The present study aimed to investigate the possible role of JAK-2 in attenuated cardio protective effects of ischemic post-conditioning (IPOC) in Hyperglycaemic rat heart. Experimental hyperglycaemia was induced by Alloxan monohydrate (100 mg/kg, i.p). Isolated normal & hyperglycaemic rat heart mounted on Langendorff's apparatus was subjected to 30 min of global ischemia followed by 120 min of reperfusion. Six episodes of ischemia followed by reperfusion with Kreb's-Henseleit solution were given each comprising of 10 s to produce IPOC. Ischemia-reperfusion (I/R) induced oxidative stress by increasing thiobarbituric acid reactive substances (TBARS), superoxide-dismutase (SOD) and decreasing reduced form of glutathione in normal and hyperglycaemic rat heart. Furthermore, I/R induced myocardial injury which were indexed by increased in LDH, CK-MB release in coronary effluent, myocardial infract size, and decreased in coronary flow rate in normal and hyperglycaemic rat heart.

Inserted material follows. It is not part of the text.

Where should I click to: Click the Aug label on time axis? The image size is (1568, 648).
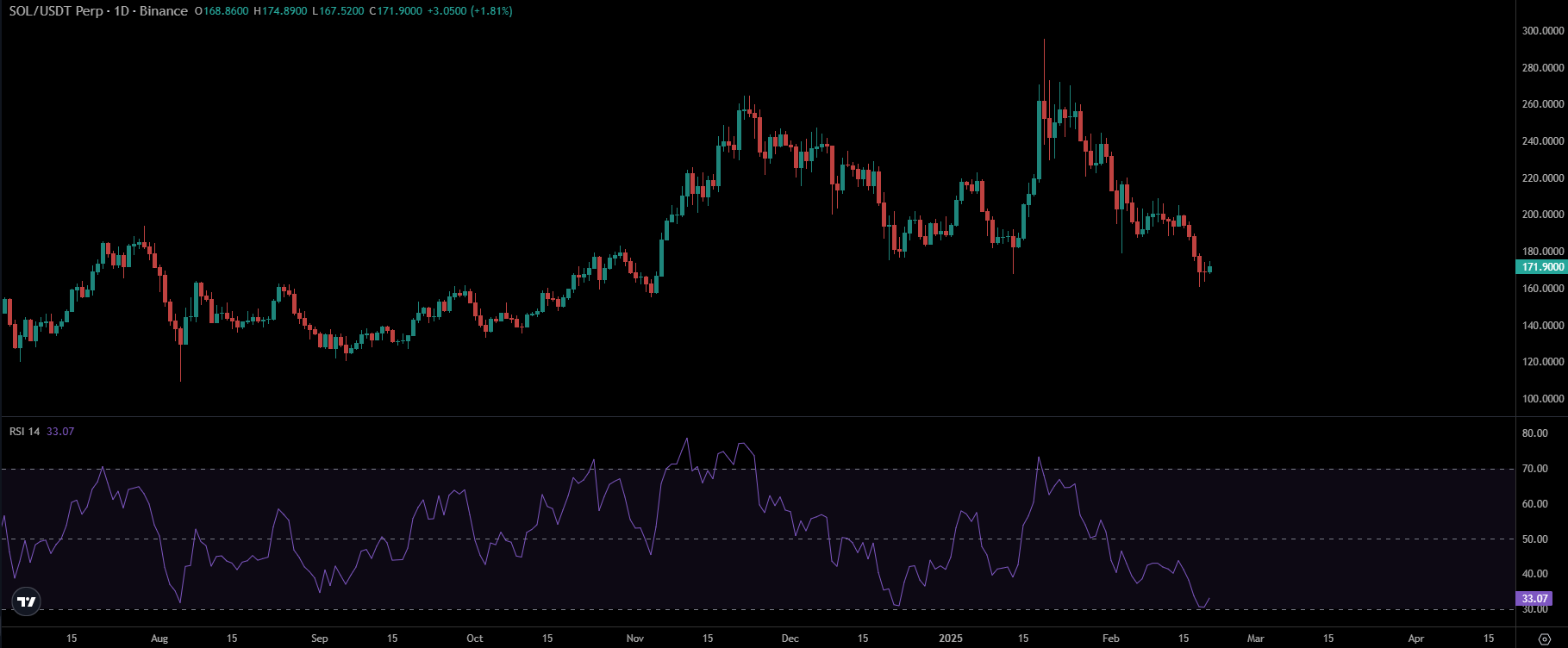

Extent of myocardial injury was measured in terms of infarct size by triphenyltetrazolium chloride (TTC) staining. The hyperglycaemic rat heart showed enhanced I/R-induced myocardial injury with noted high degree of oxidative stress. Treatment with Tyrphostin-AG490 (5 μM), a selective inhibitor of JAK-2 markedly restored the cardioprotective potential of IPOC in hyperglycaemic rat heart. The high degree of oxidative stress produced in hyperglycaemic rat hearts during reperfusion may activate JAK-2, which may be implicated in the observed paradoxically abrogated cardioprotective effect of IPOC. It is concluded that the high degree of oxidative stress produced in hyperglycaemic rat heart during reperfusion may activate JAK-2, may be implicated in the observed paradoxically abrogated cardioprotective effect of IPOC.